Stored records

= Beginning of Section =

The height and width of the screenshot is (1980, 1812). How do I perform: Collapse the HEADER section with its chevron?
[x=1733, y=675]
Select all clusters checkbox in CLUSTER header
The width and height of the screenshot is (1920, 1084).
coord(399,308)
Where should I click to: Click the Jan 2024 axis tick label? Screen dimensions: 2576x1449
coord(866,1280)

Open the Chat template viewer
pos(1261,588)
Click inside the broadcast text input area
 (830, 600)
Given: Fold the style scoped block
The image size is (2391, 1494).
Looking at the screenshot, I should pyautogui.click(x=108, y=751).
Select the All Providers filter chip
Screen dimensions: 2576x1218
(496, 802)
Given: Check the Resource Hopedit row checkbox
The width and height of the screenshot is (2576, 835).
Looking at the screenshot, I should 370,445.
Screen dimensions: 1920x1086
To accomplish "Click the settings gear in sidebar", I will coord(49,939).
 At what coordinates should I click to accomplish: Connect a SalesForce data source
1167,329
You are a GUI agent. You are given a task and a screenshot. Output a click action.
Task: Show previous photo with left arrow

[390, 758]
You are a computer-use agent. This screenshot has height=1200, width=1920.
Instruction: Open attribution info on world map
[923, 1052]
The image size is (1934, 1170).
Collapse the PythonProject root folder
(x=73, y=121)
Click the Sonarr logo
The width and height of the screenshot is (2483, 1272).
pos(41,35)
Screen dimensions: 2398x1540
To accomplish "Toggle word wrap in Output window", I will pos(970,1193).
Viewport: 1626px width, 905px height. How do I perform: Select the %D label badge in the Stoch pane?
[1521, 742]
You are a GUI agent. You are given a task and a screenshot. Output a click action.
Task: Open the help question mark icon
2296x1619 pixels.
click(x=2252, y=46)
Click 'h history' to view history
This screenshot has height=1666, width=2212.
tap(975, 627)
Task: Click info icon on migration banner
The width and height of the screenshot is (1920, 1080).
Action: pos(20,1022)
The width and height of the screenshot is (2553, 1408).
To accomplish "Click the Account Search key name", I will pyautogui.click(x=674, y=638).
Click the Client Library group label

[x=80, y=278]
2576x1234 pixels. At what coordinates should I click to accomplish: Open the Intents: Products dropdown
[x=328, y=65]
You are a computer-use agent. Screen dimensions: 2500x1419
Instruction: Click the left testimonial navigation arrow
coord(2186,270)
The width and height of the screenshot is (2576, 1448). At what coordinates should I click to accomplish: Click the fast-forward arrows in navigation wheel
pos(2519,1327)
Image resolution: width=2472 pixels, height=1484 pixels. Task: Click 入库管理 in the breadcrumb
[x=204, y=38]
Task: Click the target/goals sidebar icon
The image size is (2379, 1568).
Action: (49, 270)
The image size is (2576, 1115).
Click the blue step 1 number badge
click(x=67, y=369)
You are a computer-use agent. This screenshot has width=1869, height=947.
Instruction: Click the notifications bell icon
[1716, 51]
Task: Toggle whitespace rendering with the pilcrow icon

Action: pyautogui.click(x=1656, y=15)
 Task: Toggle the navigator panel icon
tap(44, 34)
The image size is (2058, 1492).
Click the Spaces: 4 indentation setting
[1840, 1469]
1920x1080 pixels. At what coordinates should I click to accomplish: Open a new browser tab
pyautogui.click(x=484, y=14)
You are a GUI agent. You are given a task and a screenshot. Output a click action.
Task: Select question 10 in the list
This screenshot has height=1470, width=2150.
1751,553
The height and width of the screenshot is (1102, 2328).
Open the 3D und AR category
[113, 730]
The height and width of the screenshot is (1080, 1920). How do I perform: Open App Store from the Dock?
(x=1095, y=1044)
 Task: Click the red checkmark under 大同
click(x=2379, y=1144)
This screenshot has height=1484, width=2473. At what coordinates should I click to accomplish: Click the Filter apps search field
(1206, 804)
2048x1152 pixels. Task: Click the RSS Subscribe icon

= End of Section =

Identify every line above with the string "computer" in it. Copy those lines.

_Reply to the task:_
You are a computer-use agent. This screenshot has height=1200, width=1920.
You are a computer-use agent. Screen dimensions: 2500x1419
You are a computer-use agent. This screenshot has width=1869, height=947.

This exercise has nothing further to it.